Entre essas contribuições, a que talvez melhor resuma a situação de dependência é a de Aníbal Quijano e sua tese da colonialidade do poder. Quijano ressalta que, desde a conquista europeia até os dias atuais, estabeleceram-se inúmeras estruturas históricas, sociais e políticas de dependência entre nossa região do mundo e os centros do poder colonial/imperial. Além disso, que essas estruturas giram em torno da classificação da população a partir de uma ideia de raça como eixo fundamental do poder colonial e que a expansão do colonialismo/imperialismo desenvolve uma perspectiva eurocêntrica do conhecimento. Para Quijano, a classificação racial e a superexploração do trabalho estão estruturalmente associadas. Aqui ele se reporta a José Carlos Mariátegui e seus escritos sobre o “problema indígena”, Pablo González Casanova (1963, 2003) com sua tese sobre o colonialismo interno, e ao próprio Ruy Mauro Marini, para apontar que a dominação racial e a exploração de classes estão imersas no fenômeno da colonialidade do poder. Por isso ele diz (seguindo nesse momento Cardoso e Faletto) que a colonialidade não é apenas um problema de dependência externa, mas também de organização interna do poder em nossas sociedades, onde uma minoria herdeira e perpetuadora do poder colonial domina as maiorias herdeiras dos povos originais. É por isso que aqueles que comandam não só exploram de forma classista, mas também desprezam racialmente os dominados.

“A Teoria da Dependência foi, portanto, um passo muito importante para atualizar o patrimônio colonial em meados do século 20, e apontar com mais clareza os limites para o estabelecimento de uma democracia em Estados que têm pouca autonomia como tais.”

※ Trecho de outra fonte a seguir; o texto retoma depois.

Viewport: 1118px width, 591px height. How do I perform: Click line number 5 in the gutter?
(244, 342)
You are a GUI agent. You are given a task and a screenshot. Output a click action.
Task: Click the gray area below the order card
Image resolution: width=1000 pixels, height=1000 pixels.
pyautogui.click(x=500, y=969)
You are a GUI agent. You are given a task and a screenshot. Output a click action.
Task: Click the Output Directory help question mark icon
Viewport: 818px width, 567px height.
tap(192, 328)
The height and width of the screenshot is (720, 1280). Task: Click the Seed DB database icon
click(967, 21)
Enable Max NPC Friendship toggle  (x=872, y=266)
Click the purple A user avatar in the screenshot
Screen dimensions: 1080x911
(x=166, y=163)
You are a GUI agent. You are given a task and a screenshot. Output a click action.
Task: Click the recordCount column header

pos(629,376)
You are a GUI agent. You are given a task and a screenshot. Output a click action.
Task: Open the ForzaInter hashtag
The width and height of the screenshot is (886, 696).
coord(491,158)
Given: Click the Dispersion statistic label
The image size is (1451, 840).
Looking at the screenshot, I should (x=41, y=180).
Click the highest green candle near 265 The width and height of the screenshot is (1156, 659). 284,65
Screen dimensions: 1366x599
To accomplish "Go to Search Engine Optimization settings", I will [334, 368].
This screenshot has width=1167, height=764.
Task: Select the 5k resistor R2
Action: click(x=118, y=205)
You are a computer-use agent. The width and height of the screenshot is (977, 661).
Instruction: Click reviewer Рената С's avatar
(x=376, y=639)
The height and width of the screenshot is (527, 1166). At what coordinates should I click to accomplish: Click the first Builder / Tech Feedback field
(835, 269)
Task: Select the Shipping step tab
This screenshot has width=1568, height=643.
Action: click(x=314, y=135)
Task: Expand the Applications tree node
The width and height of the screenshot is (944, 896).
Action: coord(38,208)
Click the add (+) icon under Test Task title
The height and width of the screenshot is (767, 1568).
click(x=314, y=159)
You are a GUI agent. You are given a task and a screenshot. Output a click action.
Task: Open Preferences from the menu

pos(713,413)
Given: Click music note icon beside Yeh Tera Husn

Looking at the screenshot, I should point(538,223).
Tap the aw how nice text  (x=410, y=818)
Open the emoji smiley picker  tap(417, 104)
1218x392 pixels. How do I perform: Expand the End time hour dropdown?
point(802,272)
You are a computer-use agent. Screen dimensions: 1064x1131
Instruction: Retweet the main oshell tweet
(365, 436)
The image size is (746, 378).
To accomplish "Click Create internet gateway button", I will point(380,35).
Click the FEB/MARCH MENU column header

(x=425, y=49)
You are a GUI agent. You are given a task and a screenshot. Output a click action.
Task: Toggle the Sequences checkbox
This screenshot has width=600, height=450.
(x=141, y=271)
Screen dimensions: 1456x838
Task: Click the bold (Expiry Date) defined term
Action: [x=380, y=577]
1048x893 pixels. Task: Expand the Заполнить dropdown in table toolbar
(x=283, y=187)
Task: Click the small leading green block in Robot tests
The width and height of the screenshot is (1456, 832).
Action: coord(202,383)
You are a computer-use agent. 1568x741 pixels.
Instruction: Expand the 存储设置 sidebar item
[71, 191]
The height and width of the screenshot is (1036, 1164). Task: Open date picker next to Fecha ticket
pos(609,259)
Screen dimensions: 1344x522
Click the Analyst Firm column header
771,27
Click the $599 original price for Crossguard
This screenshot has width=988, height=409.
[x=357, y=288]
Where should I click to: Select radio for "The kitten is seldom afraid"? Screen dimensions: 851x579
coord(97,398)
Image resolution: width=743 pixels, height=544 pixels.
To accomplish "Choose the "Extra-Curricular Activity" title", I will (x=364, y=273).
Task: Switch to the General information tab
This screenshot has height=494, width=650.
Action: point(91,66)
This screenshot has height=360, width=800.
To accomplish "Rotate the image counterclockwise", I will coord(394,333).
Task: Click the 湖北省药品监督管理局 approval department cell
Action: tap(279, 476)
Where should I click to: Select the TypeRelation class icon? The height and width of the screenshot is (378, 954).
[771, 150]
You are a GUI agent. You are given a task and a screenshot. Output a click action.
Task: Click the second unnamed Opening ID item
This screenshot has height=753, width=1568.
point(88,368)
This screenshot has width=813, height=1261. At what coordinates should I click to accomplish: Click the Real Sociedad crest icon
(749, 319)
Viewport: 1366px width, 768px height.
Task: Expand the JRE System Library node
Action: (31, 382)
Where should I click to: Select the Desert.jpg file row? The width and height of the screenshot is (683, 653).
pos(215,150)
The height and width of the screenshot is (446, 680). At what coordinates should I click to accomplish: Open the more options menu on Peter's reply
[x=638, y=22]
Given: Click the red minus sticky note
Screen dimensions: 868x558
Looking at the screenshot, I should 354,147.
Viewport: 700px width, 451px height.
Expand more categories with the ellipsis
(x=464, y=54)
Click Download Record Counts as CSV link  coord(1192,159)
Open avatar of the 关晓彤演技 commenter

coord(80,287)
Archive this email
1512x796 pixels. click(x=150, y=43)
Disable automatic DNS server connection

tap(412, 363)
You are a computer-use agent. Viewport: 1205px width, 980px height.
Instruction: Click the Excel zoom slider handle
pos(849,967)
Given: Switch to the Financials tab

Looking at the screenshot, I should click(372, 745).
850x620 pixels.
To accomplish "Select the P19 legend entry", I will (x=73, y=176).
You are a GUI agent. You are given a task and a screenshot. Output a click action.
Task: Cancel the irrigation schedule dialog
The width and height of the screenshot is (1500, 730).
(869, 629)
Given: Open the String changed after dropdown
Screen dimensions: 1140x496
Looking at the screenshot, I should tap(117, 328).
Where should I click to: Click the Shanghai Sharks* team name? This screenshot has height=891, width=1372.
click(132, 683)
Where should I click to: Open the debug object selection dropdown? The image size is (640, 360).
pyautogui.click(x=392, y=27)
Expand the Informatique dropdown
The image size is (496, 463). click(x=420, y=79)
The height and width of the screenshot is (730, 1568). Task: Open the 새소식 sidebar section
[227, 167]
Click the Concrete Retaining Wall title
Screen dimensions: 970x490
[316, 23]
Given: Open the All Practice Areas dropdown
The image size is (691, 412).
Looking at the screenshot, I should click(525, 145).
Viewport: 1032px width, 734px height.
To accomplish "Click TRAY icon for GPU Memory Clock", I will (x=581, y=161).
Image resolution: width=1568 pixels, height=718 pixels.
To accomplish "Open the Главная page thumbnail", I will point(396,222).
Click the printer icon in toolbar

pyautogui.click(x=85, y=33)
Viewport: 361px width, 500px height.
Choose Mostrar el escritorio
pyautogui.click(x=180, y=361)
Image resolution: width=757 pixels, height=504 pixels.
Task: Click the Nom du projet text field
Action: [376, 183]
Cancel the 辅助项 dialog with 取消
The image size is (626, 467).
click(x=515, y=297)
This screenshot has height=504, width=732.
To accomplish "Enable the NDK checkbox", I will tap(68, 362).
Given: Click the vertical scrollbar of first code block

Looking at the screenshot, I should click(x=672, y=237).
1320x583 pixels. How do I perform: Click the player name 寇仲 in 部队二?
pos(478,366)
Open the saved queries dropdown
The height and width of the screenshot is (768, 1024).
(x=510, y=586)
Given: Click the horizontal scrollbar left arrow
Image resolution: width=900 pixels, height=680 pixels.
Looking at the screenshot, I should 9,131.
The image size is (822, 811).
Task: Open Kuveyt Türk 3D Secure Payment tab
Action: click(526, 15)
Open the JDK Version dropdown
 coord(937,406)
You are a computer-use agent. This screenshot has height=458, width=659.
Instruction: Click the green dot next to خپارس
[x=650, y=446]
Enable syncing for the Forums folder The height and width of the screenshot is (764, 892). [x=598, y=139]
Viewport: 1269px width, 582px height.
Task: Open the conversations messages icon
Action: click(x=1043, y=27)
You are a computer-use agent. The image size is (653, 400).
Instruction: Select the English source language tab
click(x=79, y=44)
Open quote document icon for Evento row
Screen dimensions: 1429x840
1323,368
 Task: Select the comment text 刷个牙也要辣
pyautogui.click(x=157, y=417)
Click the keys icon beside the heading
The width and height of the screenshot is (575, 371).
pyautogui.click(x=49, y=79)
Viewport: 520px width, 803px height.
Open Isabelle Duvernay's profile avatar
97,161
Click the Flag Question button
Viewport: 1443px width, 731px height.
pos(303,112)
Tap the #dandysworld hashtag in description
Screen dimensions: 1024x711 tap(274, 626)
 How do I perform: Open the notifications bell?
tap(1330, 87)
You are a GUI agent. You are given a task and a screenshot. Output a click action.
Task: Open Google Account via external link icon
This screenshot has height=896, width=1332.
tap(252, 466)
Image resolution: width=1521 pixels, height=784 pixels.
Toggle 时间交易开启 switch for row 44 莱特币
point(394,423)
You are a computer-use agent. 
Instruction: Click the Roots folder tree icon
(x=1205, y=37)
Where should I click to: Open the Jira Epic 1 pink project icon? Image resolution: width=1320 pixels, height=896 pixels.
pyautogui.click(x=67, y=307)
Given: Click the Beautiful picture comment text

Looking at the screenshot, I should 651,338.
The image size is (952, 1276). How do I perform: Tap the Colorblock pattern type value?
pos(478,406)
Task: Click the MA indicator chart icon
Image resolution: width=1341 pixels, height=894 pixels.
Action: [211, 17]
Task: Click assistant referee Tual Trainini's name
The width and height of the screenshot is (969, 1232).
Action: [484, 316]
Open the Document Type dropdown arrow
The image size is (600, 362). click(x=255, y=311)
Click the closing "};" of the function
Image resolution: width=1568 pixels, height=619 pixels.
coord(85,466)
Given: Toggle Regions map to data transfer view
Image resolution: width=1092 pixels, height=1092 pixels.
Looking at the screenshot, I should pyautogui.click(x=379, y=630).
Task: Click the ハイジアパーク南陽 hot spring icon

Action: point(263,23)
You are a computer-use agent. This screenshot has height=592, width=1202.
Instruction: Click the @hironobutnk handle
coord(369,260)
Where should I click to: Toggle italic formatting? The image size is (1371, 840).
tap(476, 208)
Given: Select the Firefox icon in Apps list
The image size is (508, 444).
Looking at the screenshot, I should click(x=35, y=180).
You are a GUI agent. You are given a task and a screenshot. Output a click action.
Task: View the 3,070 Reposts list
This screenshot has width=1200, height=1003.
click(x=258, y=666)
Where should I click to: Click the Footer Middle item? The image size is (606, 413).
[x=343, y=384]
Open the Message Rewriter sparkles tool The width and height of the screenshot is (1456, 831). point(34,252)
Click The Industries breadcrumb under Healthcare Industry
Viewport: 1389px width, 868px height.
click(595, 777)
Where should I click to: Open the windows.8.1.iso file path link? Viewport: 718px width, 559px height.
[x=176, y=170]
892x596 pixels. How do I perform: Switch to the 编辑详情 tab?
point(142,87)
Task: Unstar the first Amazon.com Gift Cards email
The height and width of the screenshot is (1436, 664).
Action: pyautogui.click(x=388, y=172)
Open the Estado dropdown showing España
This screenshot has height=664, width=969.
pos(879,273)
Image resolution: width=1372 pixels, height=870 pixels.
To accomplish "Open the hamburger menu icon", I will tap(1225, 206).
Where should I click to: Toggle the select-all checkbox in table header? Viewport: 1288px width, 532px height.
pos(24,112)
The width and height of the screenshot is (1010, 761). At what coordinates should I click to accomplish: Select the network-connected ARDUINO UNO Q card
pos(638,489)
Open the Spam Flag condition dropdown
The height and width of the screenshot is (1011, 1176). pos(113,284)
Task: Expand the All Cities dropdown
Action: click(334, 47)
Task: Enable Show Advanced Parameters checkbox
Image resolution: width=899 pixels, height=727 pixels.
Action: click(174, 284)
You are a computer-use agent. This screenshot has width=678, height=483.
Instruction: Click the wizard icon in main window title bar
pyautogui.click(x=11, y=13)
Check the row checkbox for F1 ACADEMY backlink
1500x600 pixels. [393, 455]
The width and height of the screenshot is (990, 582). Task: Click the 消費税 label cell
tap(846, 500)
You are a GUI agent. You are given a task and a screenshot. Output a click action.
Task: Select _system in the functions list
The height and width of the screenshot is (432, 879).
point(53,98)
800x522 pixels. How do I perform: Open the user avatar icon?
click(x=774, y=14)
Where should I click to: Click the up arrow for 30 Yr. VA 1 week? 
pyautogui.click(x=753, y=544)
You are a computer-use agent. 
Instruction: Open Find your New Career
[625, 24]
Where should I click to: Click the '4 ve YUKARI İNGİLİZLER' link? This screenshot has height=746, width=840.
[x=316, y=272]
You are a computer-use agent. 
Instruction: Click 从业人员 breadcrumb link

A dependência e o legado corporificado na colonialidade do poder impedem a democratização das sociedades latino-americanas, a consideração do outro como igual e a construção de um regime político de participação e representação majoritárias. As dificuldades da democracia na América Latina estão, assim, intimamente ligadas ao patrimônio colonial, que impede que os países sejam construídos com autonomia, condição fundamental para que os cidadãos se expressem livremente e os Estados tomem suas próprias decisões.

Bibliografia

Cardoso, Fernando Henrique e Enzo Faletto, 1969: Dependencia y desarrollo en América Latina. Buenos Aires: Siglo Veintiuno editores.
 
Germani, Gino, 1965: Política y sociedad en una época de transición. Buenos Aires: Editorial Paidós.
 
González Casanova, Pablo, 1963: Sociedad plural, colonialismo interno y desarrollo. Unesco

Colonialismo interno (Una redefinición). 2003, Universidad Nacional Autónoma de México. Instituto de Investigaciones Sociales.
 
Haya de la Torre, Víctor Raúl,1972: El antiimperialismo y el APRA. Lima: Editorial – Imprenta Amauta S.A.
 
Mariátegui, José Carlos, 1970: Siete ensayos de interpretación de la realidad peruana. Lima: Empresa Editora Amauta
 
Marini, Ruy Mauro, 1973: Dialéctica de la Dependencia. México: Ediciones Era.
 
Prebisch, Raúl, 1987: Cinco etapas de mi pensamiento sobre el desarrollo. Santiago de Chile: Comisión Económica para América Latina y el Caribe (CEPAL).
 
Quijano, Aníbal, 2011: “Colonialidad del poder, eurocentrismo y América Latina” em: La colonialidad del saber: eurocentrismo y ciencias sociales. Edgardo Lander (org.). Buenos Aires: Ediciones Ciccus-Clacso, 2ª edição.